Graduate Student Researcher
Stanford University
GPU-Accelerated Structural Dynamic Analysis with an Unconditionally Stable Explicit Time Integration Scheme and a Preconditioned Conjugate Gradient Solver
Co-Authors: Barbara G. Simpson (Stanford University)
Abstract: GPU programming has emerged as a powerful alternative to accelerate computational simulations across many scientific disciplines. However, progress in GPU-accelerated structural dynamics has been slower due to challenges with diverse finite element formulations, nonlinearities, and implicit integration schemes that are difficult to parallelize.
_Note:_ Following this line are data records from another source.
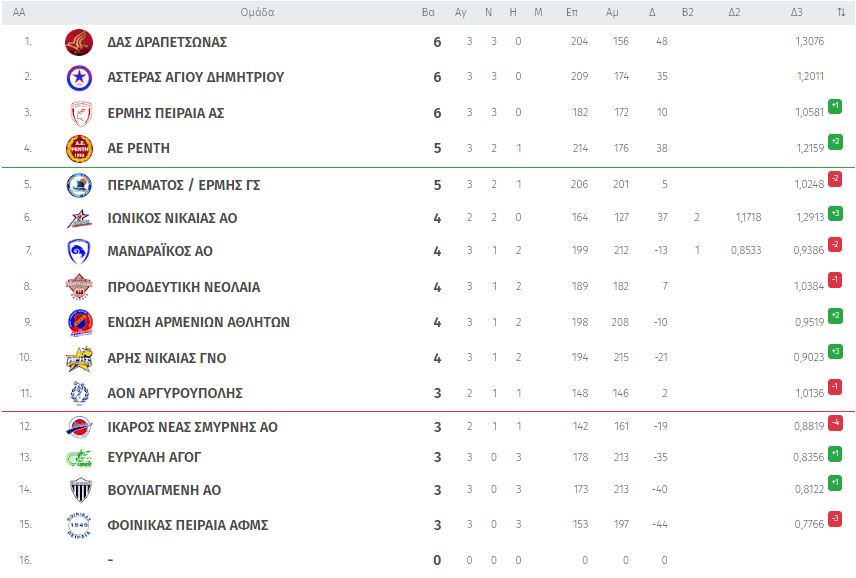
Task: Click the ΑΡΗΣ ΝΙΚΑΙΑΣ ΓΝΟ logo
Action: [x=79, y=358]
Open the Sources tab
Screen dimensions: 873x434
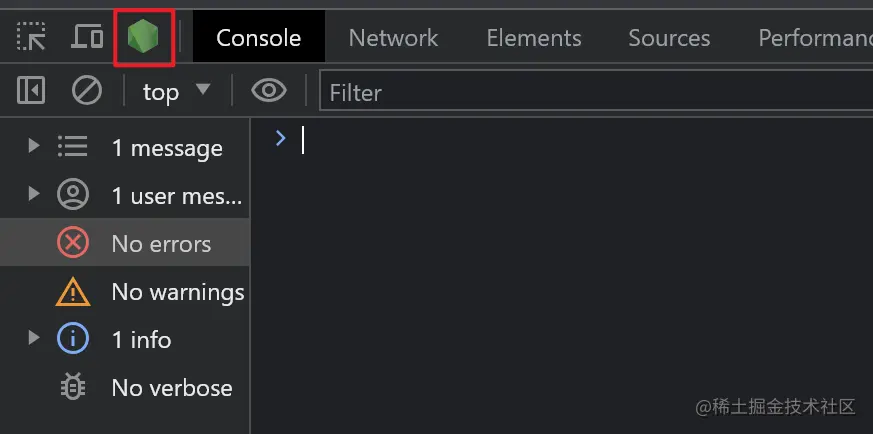point(669,38)
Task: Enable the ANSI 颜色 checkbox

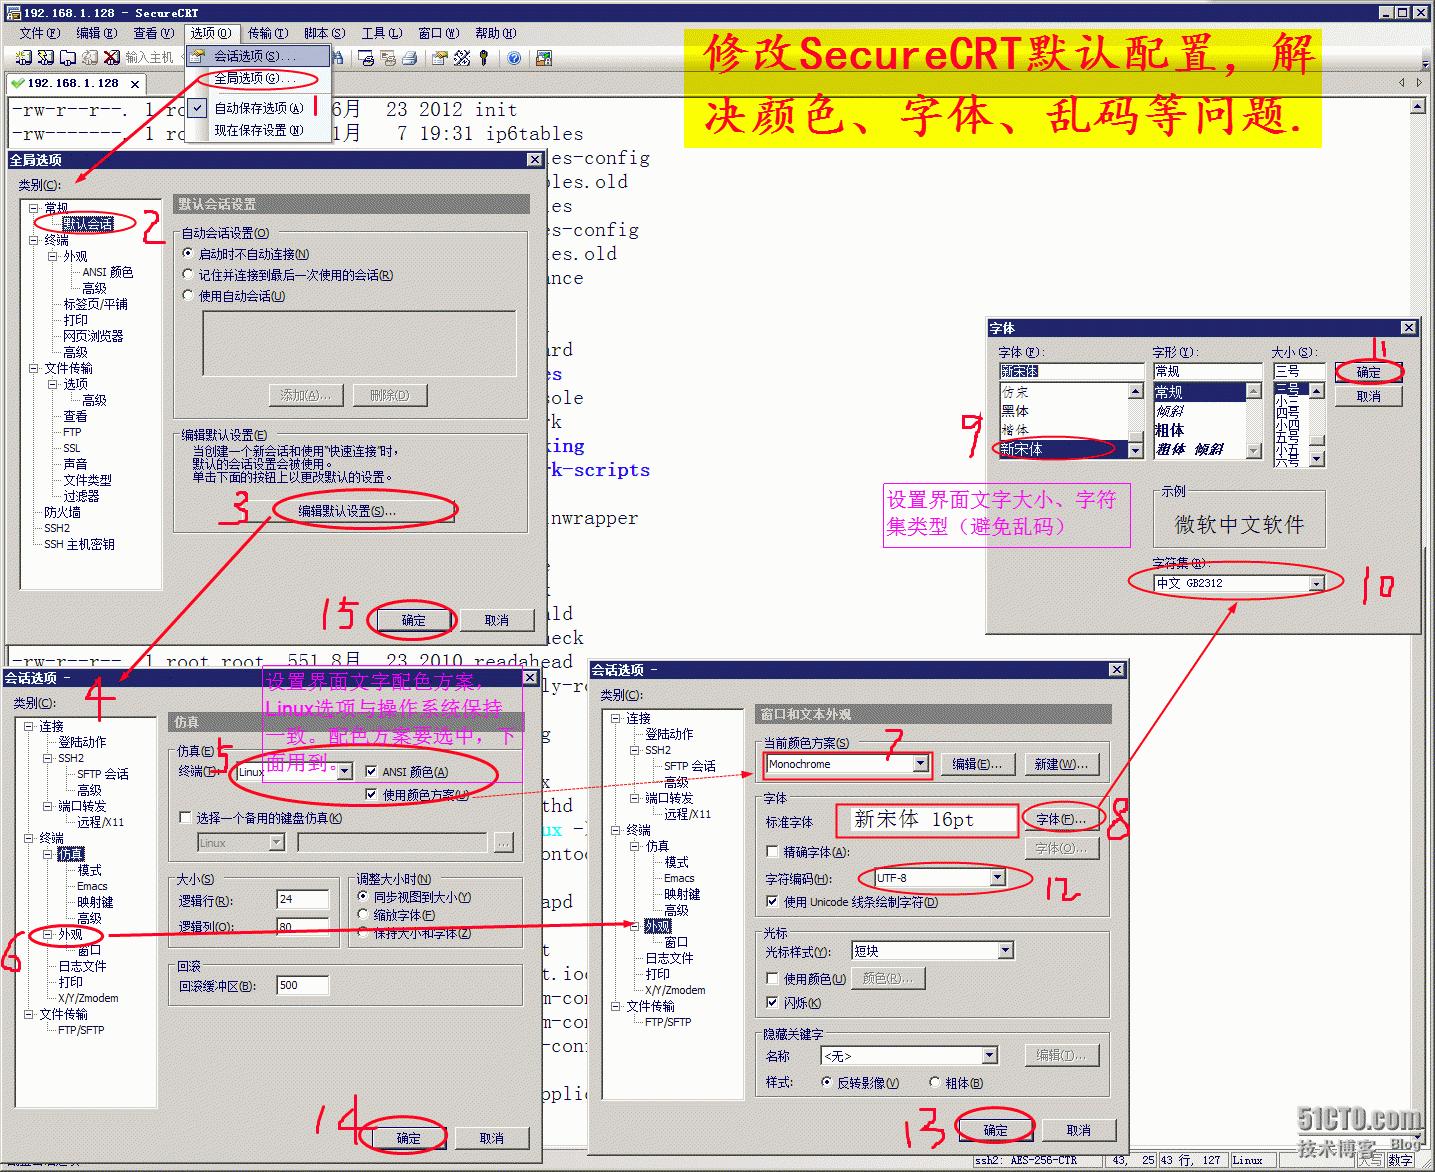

Unconditionally stable implicit methods allow for larger time step sizes but require multiple iterations per time step, with each iteration involving the assembly and solution of a linear algebra problem, often resulting in a computational bottleneck for GPU-based computations. On the other hand, traditional explicit methods, while better suited for GPU parallelization for their non-iterative nature, are only conditionally stable, requiring smaller time step sizes and possibly increased computational effort. Recent research in real-time hybrid simulation has resulted in the development of novel explicit and unconditionally stable time integration schemes that have shown to significantly improve computational efficiency in CPU-driven approaches. This research implements a GPU-accelerated version of one of such schemes, the MKR-α method, to solve the structural dynamics equation of motion. The MKR-α method uses a constant matrix assembled only once at the start of the simulation and solves a linear algebra problem just once per time step. The assembled matrix, being generally symmetric and positive definite, allows for the use of a GPU-parallelized preconditioned conjugate gradient linear algebra solver. Benchmark tests on linear elastic problems demonstrate the scalability of the proposed GPU-accelerated implementation to larger problems with reduced runtimes compared to traditional CPU-driven approaches depending on the model size. This work is part of a broader effort to fully GPU-accelerate FEA for nonlinear structural dynamics, enabling the use of higher-resolution numerical models for parametric problems, such as regional modeling, uncertainty propagation, optimization, etc.